I have been hoping and praying for this week to come quickly for quite some time. You all know how insurances can be, and some of you have seen my posts about not finding a pain management doctor who took my insurance. Well my CRNP scheduled this weeks ago since the insurance company wants me to take a drug that caused a lot of vomiting and other issues, and the doctor is coming to her office since it is closer to my home than his! Apparently he is in the same hospital group and she has multiple patients with chronic pain, so he is travelling to see us all for a few days. I have never heard of this before from any doctor. Each time I have had a PM appointment in the last 6 months they cancel because of my insurance. They either don't authorize it or don't take it.
So we are both praying for a good outcome and not defining what that means. At this point, anything is better than nothing. I think there was a reason for my fiance to be laid off at this point too. There have been many times that I see a new doctor and I got the feeling that they don't believe me, or treat me as though it is all in my head and a ploy for attention. I know many of my family here on HW know exactly what I am talking about. With my honey there, he can speak with me about my issues and maybe the doc won't have the closed mind mentality so many others have had. Still, there are feelings of excitement, anticipation, and nervousness also.
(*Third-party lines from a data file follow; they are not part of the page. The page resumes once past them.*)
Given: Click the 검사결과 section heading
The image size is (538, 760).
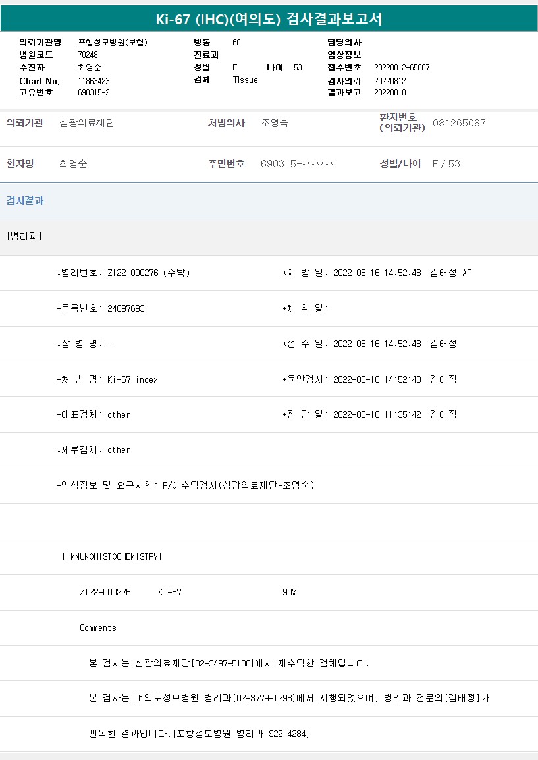Looking at the screenshot, I should pyautogui.click(x=25, y=201).
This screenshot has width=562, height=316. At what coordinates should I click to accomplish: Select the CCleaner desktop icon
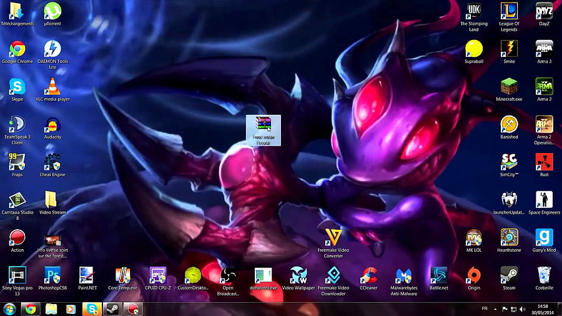click(368, 279)
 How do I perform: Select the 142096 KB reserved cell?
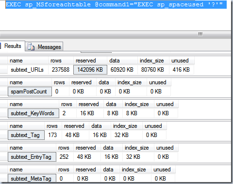pyautogui.click(x=90, y=70)
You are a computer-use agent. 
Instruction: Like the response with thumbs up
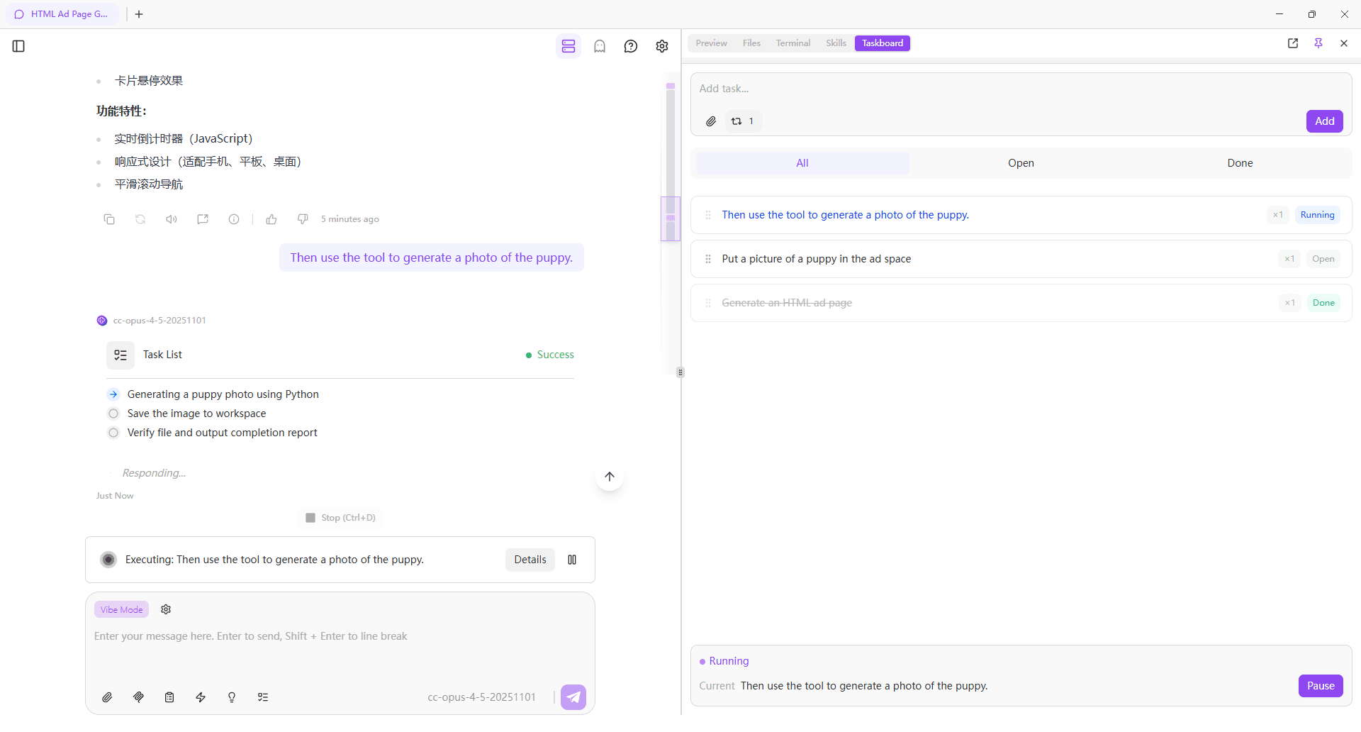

This is a little off topic, but my fiance qualifies for unemployment. That is one stress gone. Also, I began a prayer shawl ministry at my church last week to keep myself busy over the winter months. I crochet shawls and pray (or sing) while making them, and they go to people in need whether through illness, loss of a loved one, surgery, or times of trouble. I thought that I would probably be the only member, since not many people have the time to knit or crochet anymore. My pastor made an announcement in both services yesterday, and I have four new members already plus donations that cover 6 new shawls! It is amazing!
Does anyone have advice about travelling with CP? Soon I will be going on 2 trips which are my first since the surgeries and pain, and I am unsure of how to approach this. I know about having enough meds, comfy clothes, heating pads, and any supportive stuff I may need, but how do you manage pain on a trip? I am going to a Mary Kay thingy in the Poconos with my friend and we have schedule plenty of stops to stretch our legs, but I also have a church retreat with activities soon too. How do you prepare for a trip? What do you consider essentials for your CP issues? Does anyone have any funny stories to share so I stop worrying about it?
I am praying for you all to have a blessed and low pain day!
The worst sin towards our fellow creatures is not to hate them, but to be indifferent to them. That's the essence of inhumanity. George Bernard Shaw
Pelvic adhesive disease, Irritable bowel syndrome, SI joint pain, 7 pelvic surgeries for pain, ovarian cysts, adhesions, and a kidney stone! Wait, future medial transcriptionist I must say ureteral calculus!